I have a couple of section that also has detail on tuning and system performance


Explain is one of those tools that helps a SQL developer see inside the optimizer, is shows you what method the optimize used to determine how it retrieve the data you requested, this tool is also available to other databases and is the tool widely used to tuning SQL statements. Explain will give you the following detail in MySQL

To use Explain, you simply just type explain at the beginning of you SQL statement

explain mysql> explain select * from users\G
*************************** 1. row ***************************
id: 1
select_type: SIMPLE
table: users
type: index
possible_keys: NULL
key: users_idx
key_len: 1534
ref: NULL
rows: 10249
Extra: Using index
1 row in set (0.00 sec)

When you run the explain you will get back a number of values

id is a sequential identifier, which is different for each row, each row represents a physical table, subquery, temporary table or derived table.
select_type is the type of select represented by the row

shows the table alias that the row refers to, if there is no alias then the name of the table is displayed, most often it will be simple, others are

  • simple
  • union
  • union_result
  • primary

data access strategy is displayed in this field, all the possible values are below, it starts with the slowest going to the fastest

  • all - full scan of the entire table
  • index - full scan of the entire index
  • range - partial scan of the index
  • index_subquery - subquery using a nonunique index
  • unique_subquery - subquery using a unique index
  • index_merge - more than one of the indexes are used to perform multiple scans
  • ref_or_null - more than one record may be looked up for each set of results from previous in the explain plan
  • fulltext - use MySQL's fulltext search
  • ref - more than one record may be looked up for each record being joined, or for each set of from previous in the explain plan
  • eq_ref - fewer than two records are looked up for each record being joined from previous in the explain plan
  • Const - fewer than two records are looked up from a nonsystem table
  • System - fewer than two records are looked up from a system table
  • NULL - the data is not looked up using a table
possible_keys this displays what the optimizer considers using to satisfy data filters that is the where clause and the join conditions, if this is null then there were no indexes that could have been used
key this shows which index the query optimizer used to satisfy the query, sometimes you may get several indexes being used. It is possible that the optimizer may decide that doing a full table scan is quicker, hence this field may be blank and indexes highlighted in the possible_keys field.
key_len shows the length of the key that was used (in bytes), queries that use indexes can be further optimized by making the length of the index smaller.
ref this shows what is compared to the index, for a range of values or a full table scan ref would be null.
rows this gives an approximate number of records examined for this row, the number is based on metadata and the metadata may or may not be accurate depending on the storage engine.

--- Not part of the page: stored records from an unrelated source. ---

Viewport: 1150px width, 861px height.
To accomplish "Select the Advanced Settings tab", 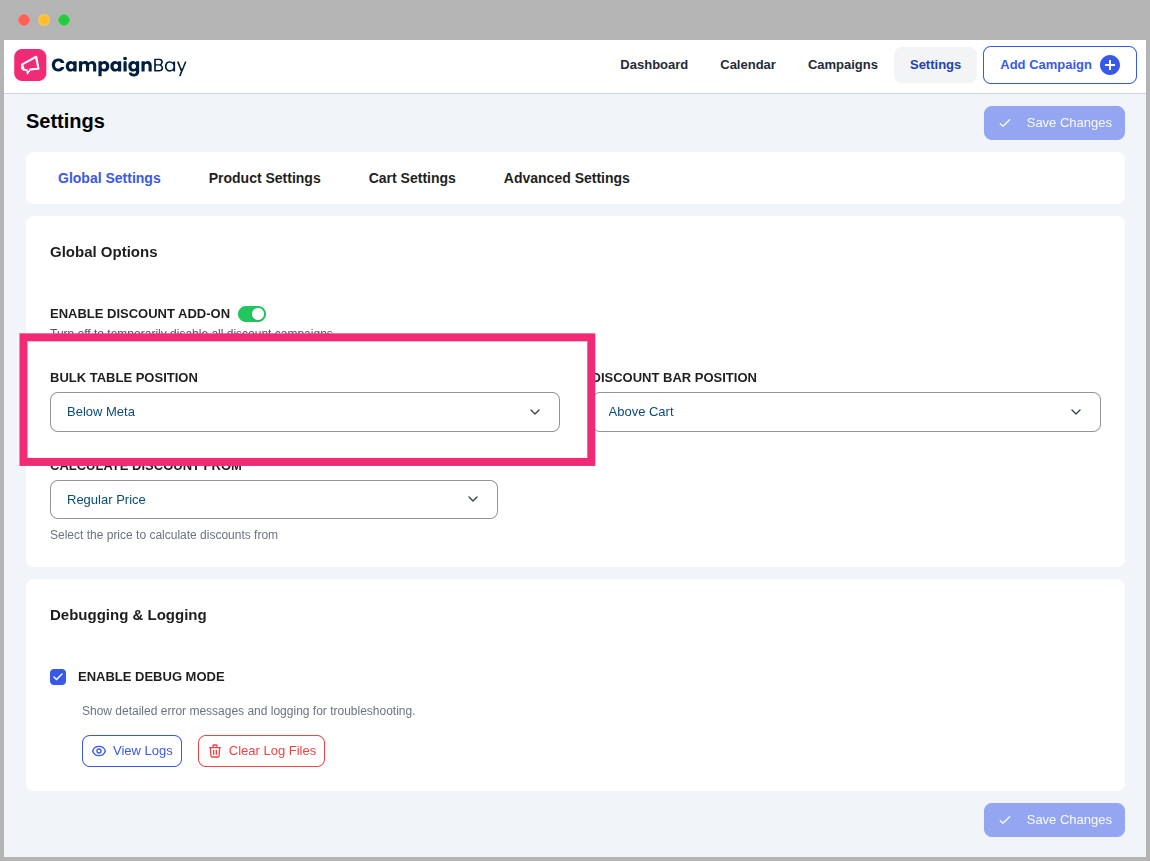I will click(x=566, y=178).
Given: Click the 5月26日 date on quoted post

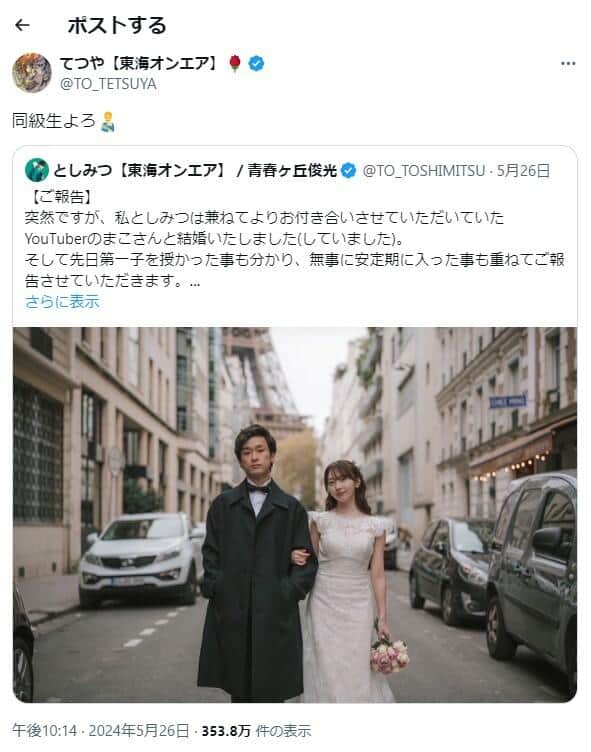Looking at the screenshot, I should point(523,171).
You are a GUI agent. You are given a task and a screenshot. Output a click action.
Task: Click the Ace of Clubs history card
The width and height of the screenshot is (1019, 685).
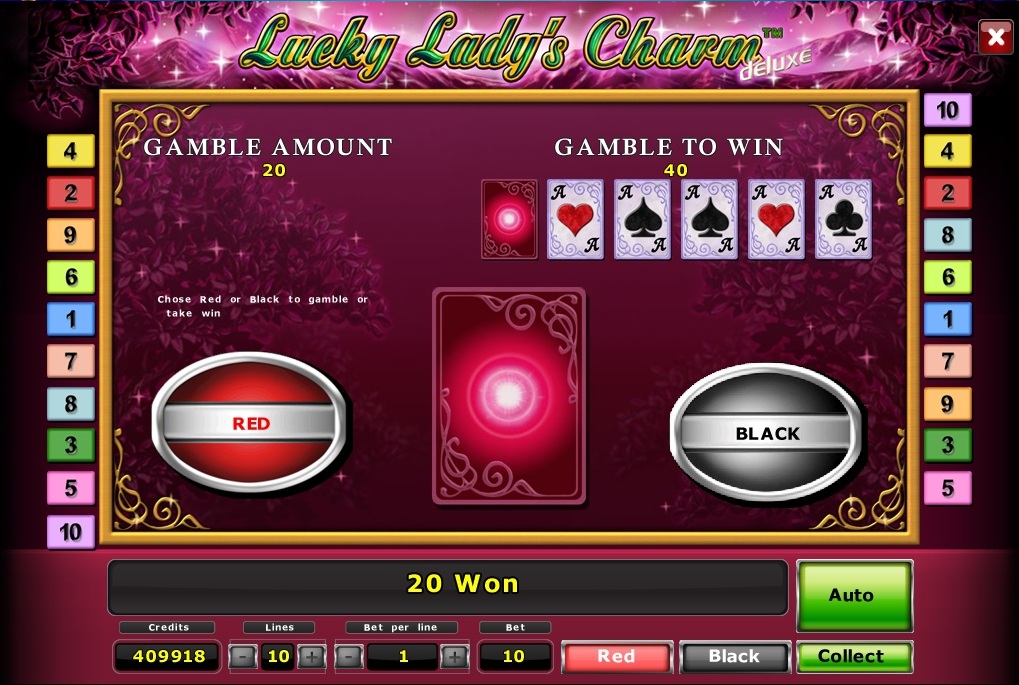[843, 219]
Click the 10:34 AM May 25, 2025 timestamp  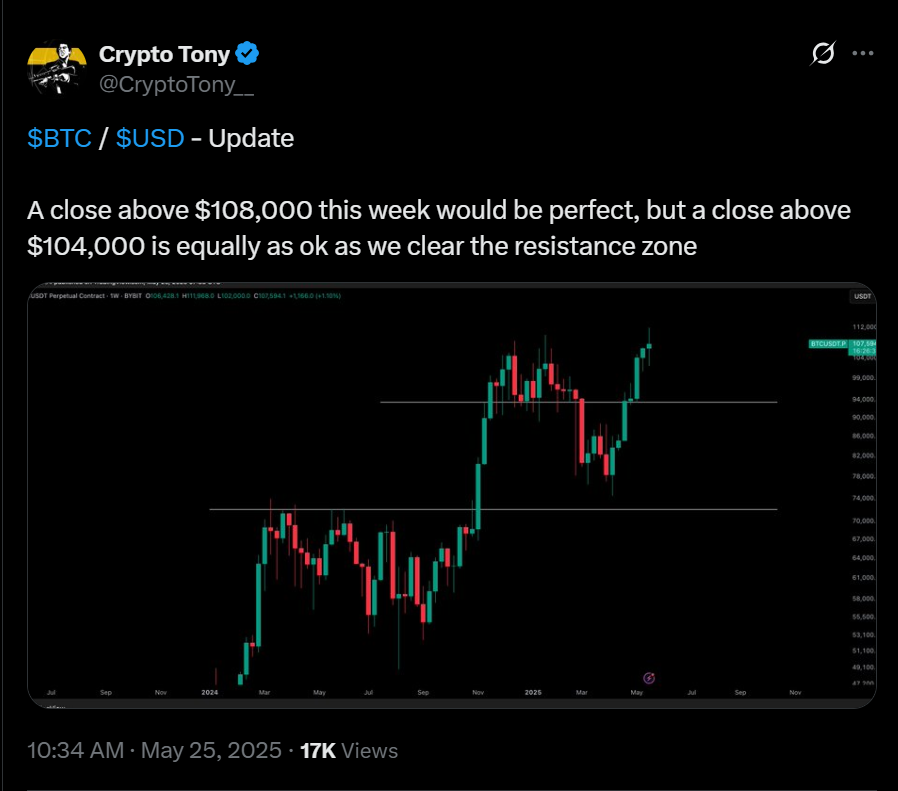(154, 750)
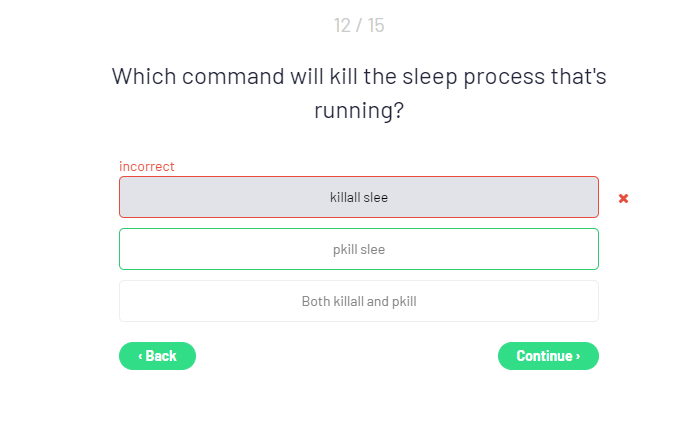Click the red X incorrect mark

(x=623, y=198)
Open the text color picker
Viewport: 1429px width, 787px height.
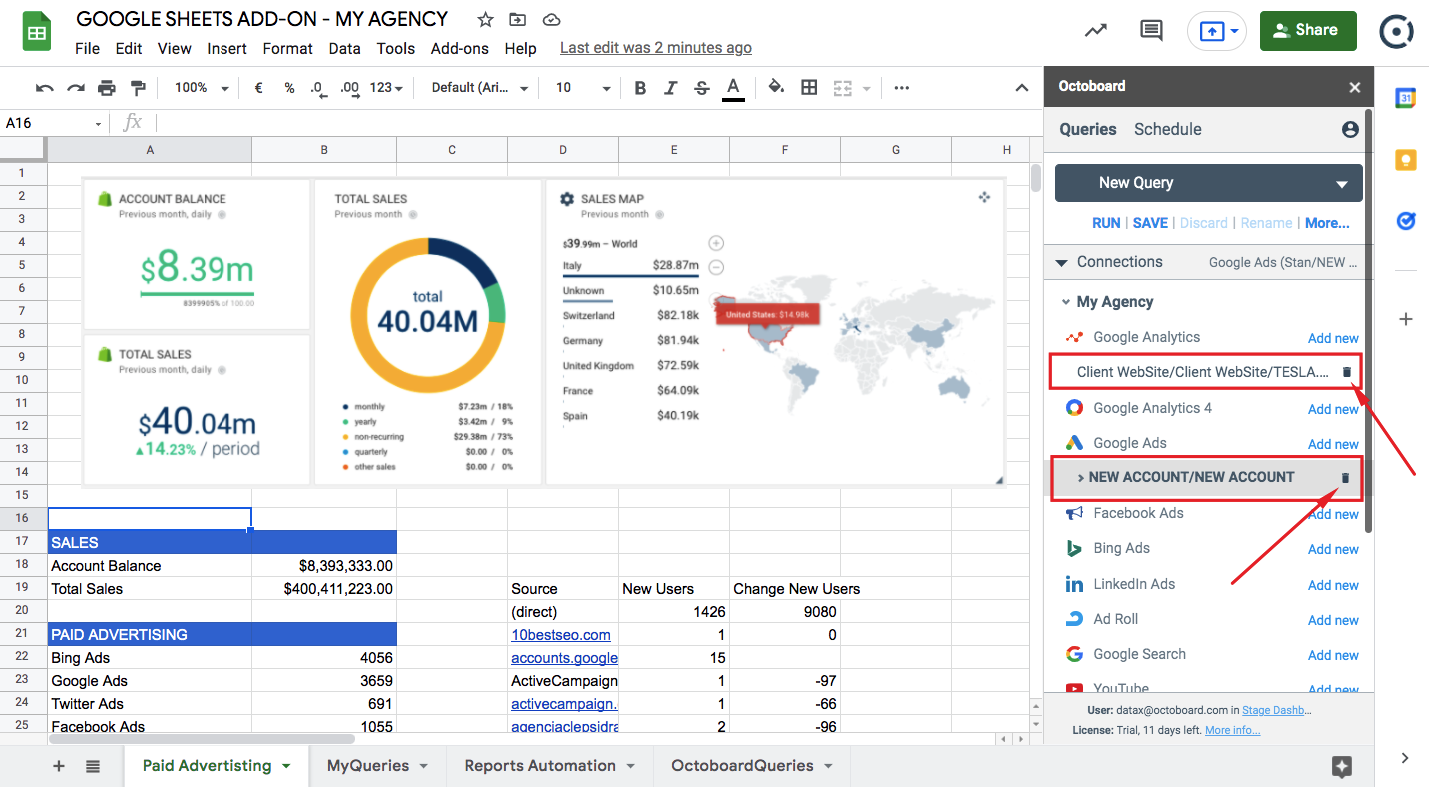tap(733, 88)
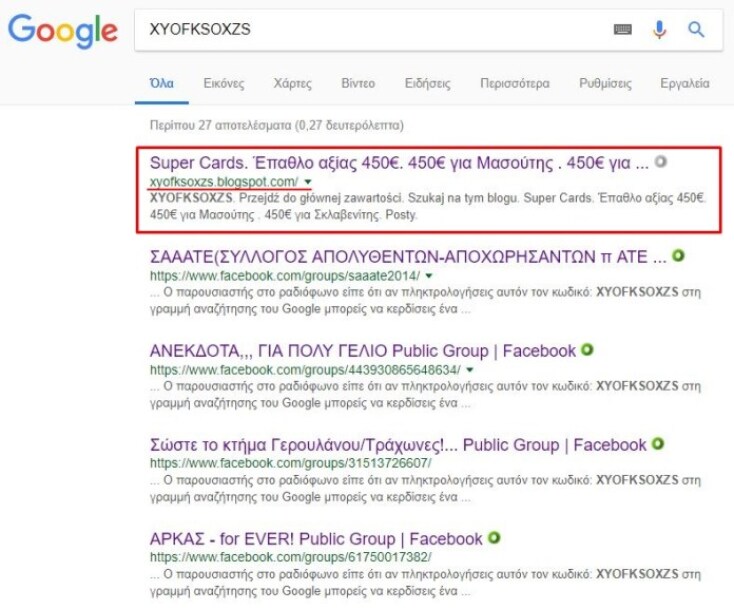The width and height of the screenshot is (734, 609).
Task: Click the Google logo
Action: (62, 32)
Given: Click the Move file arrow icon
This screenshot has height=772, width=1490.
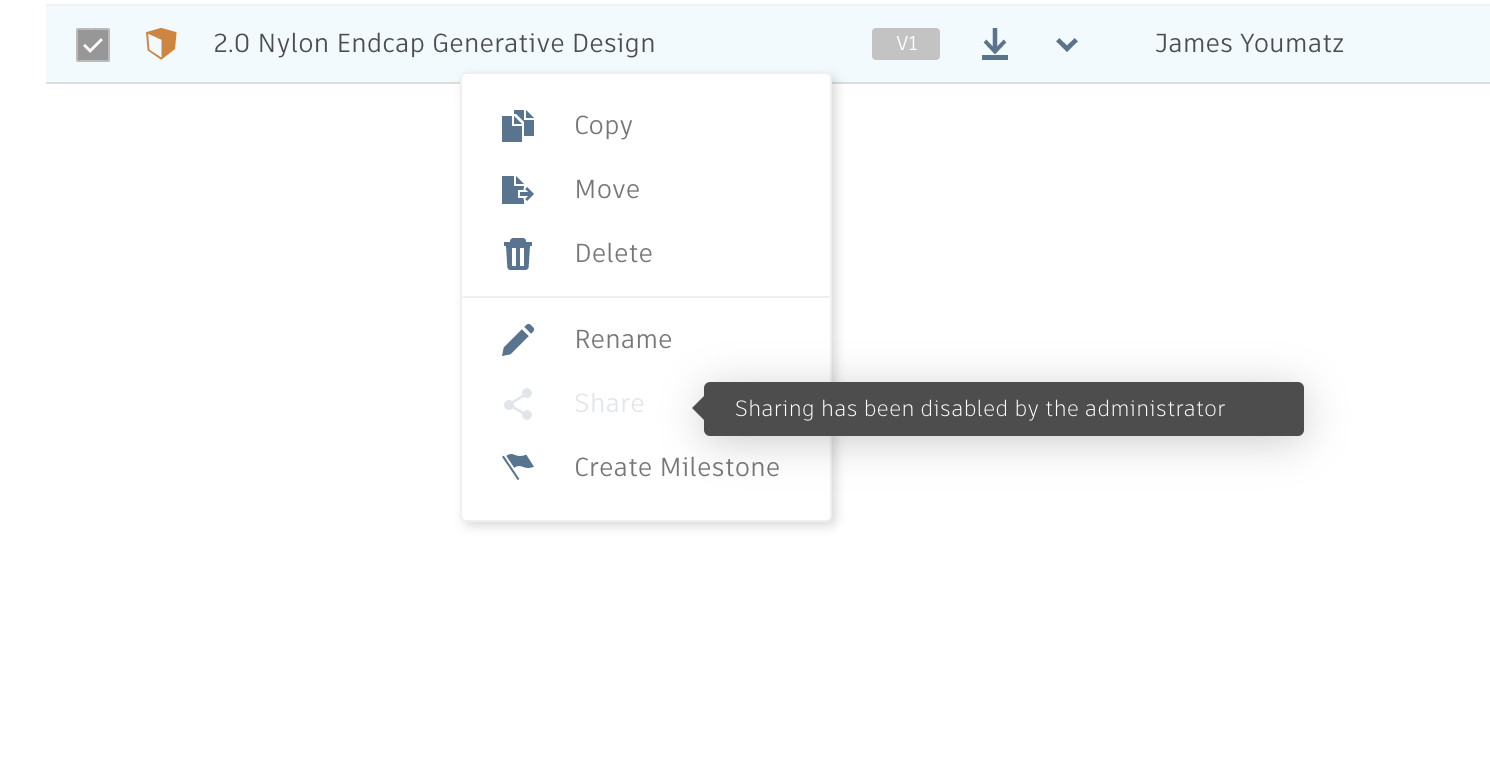Looking at the screenshot, I should click(x=518, y=190).
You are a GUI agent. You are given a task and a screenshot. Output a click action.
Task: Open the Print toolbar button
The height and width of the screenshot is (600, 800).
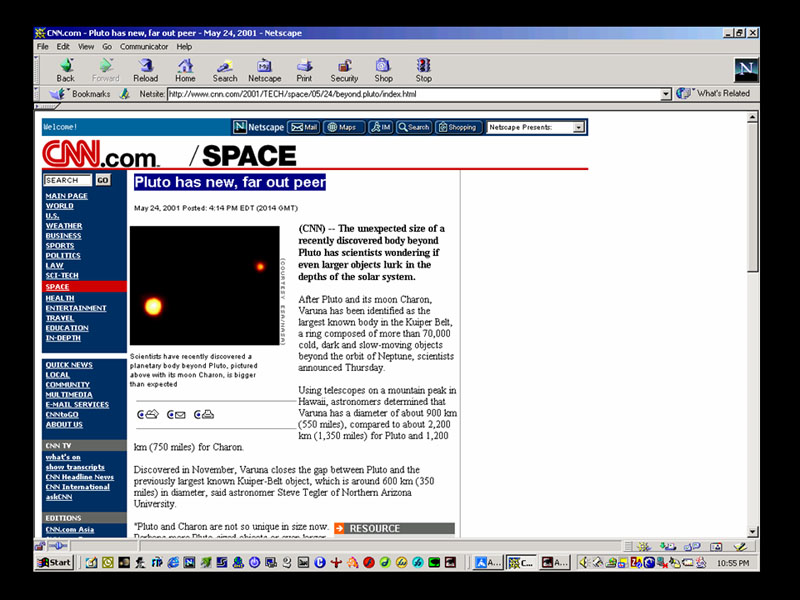(304, 69)
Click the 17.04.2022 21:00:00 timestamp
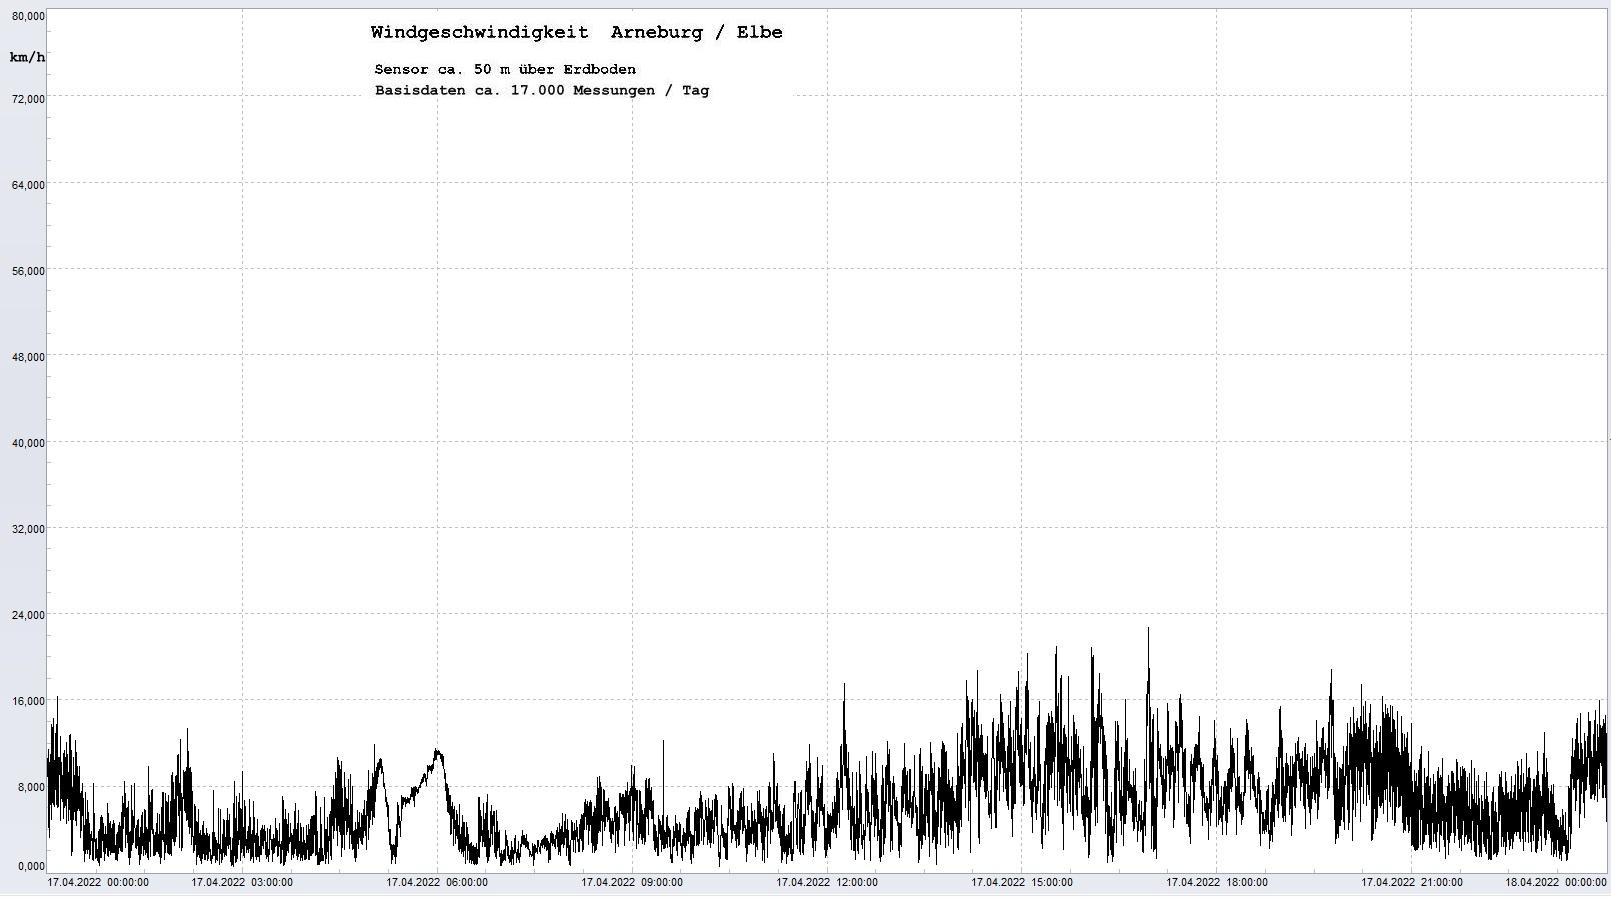This screenshot has height=899, width=1611. [x=1411, y=882]
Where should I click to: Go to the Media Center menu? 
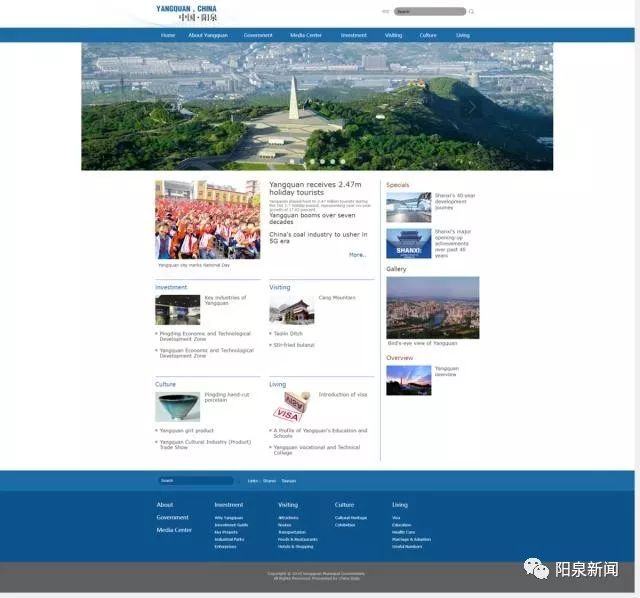pos(306,35)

this last field is a catch-all field that shows good, neutral and bad information about a query plan

  • no tables used - no table, temporary table, view or derived table will be used
  • impossible where noticed after reading const tables - there is no satisfactory value
  • const row not found - there is no satisfactory value
  • using where - there is a filter for comparison or joining
  • using intersection - examines indexes in parallel in an index_merge data access strategy, then performs an intersection of the result sets
  • using union - examines indexes in parallel in an index_merge data access strategy, then performs a union of the result sets
  • using sort_union - examines indexes in parallel in an index_merge data access strategy by fetching all record ID's sorting them , then performs a union of the result sets
  • using index - only data from the index is needed, there is no need to retrieve a data record
  • using index for group-by - only data from the index is needed to satisfy a group by or distinct
  • using index condition - access an index value, testing the part of the filter that involves the index
  • using MRR - uses the multi read range optimization
  • using join buffer - table records are put into a join buffer, then the buffer is used for joining
  • distinct - stops looking after the first matched record for this row
  • not exists - used in outer joins where one lookup is sufficient for each record being joined
  • ranged checked for each record - no index could be found but there might be a good one after some other rows (tables) have values
  • select tables optimized away - metadata or an index can be used, so no tables are necessary; one record is returned
  • using where with pushed condition - the cluster "pushes" the condition from the SQL nodes down to the data nodes
  • using temporary - needs to use a temporary table for intermediate values
  • using filtersort - needs to pass through the result set an extra time for sorting

Explain handles subqueries differently than it handles queries, explain will highlight this differences, the biggest difference is the select_type values that are used to describe subqueries

primary outermost query when using subquery
derived select subquery in from clause
subquery first select in a subquery
dependent subquery first select in a dependent subquery
uncacheable subquery subquery result cannot be cached, must be evaluated for every record
dependent union second or later select statements in a union and is used in a dependent subquery
uncacheable union second or later select statement in a union and is used in a dependent subquery, cannot be cached and must be evaluated for every record

Explain can be extended to provide two sets of additional information, the first is an additional field called filtered which shows an approximate percentage of how many rows examined will be returned after the table conditions have been applied. The second set of information is obtained by running show warnings after the explain extended was run, the show warning will have a message field which display the actual SQL run by the optimizer.

Optimizing Queries

Now that you know how to look at your queries, it time to optimize them, when running explain the two fields of importance are the type and the extra fields, what you are trying to archive is get the fastest type strategy you possibly can, and how do you do this by creating indexes and trying to improve the SQL join statements. So why don't we just create indexes for everything we need, indexes can be a performance boost by they can also slow a system down, reads will certainly improve but writes will slow down as it has to write to the table and the index, also the optimizer is clever enough to know that sometimes a full table scan is better than going to the index, remember when access data from the indexes it takes two hoops to get to the data if the data is not in the indexes, the first hoop in the lookup is in the index to obtain the row reference, then next hoop is the table access using the information obtained from the index, the percentage difference with data not in the index is about 20-30 percent before the optimizer will chose to use the index rather than a full table scan, this can be overridden by using optimizer hints which will be discussed next.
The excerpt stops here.